How to complete this task
Only one portion of the data is to be written out: from the line bearing "Take a screenshot with camera icon" through the line bearing "Expand the item". Write it exactly as it appears.

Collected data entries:
=-=-=
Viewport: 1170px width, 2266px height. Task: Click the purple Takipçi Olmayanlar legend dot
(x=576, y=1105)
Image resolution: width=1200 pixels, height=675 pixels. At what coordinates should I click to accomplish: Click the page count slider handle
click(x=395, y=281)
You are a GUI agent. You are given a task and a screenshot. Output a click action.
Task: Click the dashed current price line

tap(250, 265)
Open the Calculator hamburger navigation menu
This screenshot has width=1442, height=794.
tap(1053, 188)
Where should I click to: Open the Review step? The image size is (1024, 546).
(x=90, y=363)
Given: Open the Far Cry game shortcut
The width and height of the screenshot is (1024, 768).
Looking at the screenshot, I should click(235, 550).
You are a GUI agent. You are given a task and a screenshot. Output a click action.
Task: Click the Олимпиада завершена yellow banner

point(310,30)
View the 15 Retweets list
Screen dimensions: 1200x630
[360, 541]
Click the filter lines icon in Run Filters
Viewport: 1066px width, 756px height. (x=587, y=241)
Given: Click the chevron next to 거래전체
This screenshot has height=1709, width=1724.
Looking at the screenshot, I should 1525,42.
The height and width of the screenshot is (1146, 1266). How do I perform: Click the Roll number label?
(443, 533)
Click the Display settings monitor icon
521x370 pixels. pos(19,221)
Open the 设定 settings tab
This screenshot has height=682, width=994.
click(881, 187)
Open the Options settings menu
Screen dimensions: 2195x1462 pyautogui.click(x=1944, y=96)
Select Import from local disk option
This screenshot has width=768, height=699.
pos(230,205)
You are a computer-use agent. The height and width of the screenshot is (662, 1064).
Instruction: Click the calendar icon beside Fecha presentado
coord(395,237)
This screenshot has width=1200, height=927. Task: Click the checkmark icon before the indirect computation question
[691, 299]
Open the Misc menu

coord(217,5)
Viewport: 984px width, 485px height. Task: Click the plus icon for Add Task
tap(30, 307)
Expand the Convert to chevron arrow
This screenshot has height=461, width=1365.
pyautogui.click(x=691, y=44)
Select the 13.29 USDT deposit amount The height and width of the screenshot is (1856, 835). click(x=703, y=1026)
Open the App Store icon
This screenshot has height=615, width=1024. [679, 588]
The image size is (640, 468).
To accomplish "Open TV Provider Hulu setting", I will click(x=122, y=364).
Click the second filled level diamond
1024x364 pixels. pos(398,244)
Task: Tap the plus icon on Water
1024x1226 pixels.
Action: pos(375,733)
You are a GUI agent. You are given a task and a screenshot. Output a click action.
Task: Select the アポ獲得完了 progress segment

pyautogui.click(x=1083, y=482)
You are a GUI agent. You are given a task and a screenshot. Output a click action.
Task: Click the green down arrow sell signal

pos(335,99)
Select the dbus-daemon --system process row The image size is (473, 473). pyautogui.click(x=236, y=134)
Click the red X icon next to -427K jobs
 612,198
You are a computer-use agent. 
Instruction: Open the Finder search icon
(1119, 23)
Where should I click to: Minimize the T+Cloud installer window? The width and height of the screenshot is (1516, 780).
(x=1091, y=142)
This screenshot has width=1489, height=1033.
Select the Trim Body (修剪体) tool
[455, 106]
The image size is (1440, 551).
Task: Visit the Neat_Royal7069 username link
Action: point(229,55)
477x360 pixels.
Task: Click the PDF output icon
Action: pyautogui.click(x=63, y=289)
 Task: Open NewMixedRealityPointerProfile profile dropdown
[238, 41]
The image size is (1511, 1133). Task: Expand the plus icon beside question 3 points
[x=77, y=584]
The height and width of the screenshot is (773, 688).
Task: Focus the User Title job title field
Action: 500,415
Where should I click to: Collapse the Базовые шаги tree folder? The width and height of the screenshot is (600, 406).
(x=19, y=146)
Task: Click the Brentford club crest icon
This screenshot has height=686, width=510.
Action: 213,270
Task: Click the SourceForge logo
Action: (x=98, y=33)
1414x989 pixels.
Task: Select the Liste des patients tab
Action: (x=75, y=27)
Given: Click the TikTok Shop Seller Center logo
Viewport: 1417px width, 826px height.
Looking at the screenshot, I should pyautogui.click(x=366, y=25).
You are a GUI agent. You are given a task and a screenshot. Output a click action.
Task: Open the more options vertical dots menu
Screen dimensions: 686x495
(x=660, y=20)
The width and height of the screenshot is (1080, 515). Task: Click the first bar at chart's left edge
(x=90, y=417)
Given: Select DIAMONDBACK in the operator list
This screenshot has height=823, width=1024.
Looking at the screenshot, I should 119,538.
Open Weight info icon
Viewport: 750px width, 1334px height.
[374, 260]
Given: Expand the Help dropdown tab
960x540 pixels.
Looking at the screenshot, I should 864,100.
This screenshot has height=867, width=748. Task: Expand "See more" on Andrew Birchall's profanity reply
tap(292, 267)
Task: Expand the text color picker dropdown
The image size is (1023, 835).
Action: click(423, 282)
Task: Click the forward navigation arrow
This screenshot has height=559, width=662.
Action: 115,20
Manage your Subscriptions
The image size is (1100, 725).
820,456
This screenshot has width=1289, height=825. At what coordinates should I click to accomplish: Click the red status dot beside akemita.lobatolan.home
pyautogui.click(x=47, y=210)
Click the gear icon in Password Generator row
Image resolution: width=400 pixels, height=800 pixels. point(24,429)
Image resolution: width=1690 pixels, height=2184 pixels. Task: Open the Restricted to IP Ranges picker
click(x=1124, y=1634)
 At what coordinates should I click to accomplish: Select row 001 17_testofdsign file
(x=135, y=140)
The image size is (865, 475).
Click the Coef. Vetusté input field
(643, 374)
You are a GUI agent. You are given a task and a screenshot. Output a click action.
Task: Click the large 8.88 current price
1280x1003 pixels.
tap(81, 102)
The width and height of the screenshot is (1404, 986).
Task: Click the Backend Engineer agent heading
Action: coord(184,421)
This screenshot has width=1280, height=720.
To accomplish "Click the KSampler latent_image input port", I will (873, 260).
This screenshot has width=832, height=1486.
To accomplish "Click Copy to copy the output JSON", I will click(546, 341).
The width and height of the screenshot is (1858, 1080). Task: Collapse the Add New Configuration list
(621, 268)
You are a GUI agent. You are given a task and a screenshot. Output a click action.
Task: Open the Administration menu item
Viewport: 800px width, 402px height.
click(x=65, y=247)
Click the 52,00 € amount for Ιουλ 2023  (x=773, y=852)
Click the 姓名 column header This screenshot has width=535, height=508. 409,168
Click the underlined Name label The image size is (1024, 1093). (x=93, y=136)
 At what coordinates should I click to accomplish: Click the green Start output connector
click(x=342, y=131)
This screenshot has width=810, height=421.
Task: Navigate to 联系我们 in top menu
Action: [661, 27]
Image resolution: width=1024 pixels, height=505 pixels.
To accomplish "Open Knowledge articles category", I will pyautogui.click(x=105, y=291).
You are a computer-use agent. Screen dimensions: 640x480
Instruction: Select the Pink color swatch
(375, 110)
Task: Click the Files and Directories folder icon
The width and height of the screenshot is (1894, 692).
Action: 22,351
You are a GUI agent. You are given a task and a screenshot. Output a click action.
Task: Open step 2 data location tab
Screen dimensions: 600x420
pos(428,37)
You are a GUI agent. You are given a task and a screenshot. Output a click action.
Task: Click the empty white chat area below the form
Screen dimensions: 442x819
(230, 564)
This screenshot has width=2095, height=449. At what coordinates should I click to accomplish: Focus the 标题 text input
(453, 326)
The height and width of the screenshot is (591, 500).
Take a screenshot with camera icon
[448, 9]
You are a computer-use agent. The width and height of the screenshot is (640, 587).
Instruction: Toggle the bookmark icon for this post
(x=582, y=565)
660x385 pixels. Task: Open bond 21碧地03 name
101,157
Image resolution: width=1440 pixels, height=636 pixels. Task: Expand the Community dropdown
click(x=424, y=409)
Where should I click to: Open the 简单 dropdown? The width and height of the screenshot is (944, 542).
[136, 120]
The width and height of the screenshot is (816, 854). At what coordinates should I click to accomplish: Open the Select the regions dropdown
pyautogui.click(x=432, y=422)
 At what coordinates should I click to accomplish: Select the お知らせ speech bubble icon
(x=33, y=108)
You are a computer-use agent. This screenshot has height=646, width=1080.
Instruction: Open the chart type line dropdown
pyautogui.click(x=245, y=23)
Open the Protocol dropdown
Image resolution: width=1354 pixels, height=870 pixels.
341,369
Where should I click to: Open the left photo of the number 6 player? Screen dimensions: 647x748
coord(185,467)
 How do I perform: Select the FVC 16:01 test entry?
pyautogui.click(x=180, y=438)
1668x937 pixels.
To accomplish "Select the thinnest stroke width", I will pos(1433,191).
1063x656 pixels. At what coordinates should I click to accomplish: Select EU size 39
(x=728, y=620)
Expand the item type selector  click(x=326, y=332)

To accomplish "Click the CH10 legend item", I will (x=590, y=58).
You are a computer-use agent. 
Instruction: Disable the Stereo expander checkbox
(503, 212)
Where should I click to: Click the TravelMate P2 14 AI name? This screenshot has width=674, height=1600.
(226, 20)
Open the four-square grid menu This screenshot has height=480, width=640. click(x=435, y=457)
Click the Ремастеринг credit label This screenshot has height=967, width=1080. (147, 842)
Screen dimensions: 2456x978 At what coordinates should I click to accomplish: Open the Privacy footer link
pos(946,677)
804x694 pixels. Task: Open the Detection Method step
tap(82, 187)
=-=-=
Exercise response
Take a screenshot with camera icon
[448, 9]
You are a computer-use agent. The width and height of the screenshot is (640, 587).
Instruction: Toggle the bookmark icon for this post
(x=582, y=565)
660x385 pixels. Task: Open bond 21碧地03 name
101,157
Image resolution: width=1440 pixels, height=636 pixels. Task: Expand the Community dropdown
click(x=424, y=409)
Where should I click to: Open the 简单 dropdown? The width and height of the screenshot is (944, 542).
[136, 120]
The width and height of the screenshot is (816, 854). At what coordinates should I click to accomplish: Open the Select the regions dropdown
pyautogui.click(x=432, y=422)
 At what coordinates should I click to accomplish: Select the お知らせ speech bubble icon
(x=33, y=108)
You are a computer-use agent. This screenshot has height=646, width=1080.
Instruction: Open the chart type line dropdown
pyautogui.click(x=245, y=23)
Open the Protocol dropdown
Image resolution: width=1354 pixels, height=870 pixels.
341,369
Where should I click to: Open the left photo of the number 6 player? Screen dimensions: 647x748
coord(185,467)
 How do I perform: Select the FVC 16:01 test entry?
pyautogui.click(x=180, y=438)
1668x937 pixels.
To accomplish "Select the thinnest stroke width", I will pos(1433,191).
1063x656 pixels. At what coordinates should I click to accomplish: Select EU size 39
(x=728, y=620)
Expand the item type selector  click(x=326, y=332)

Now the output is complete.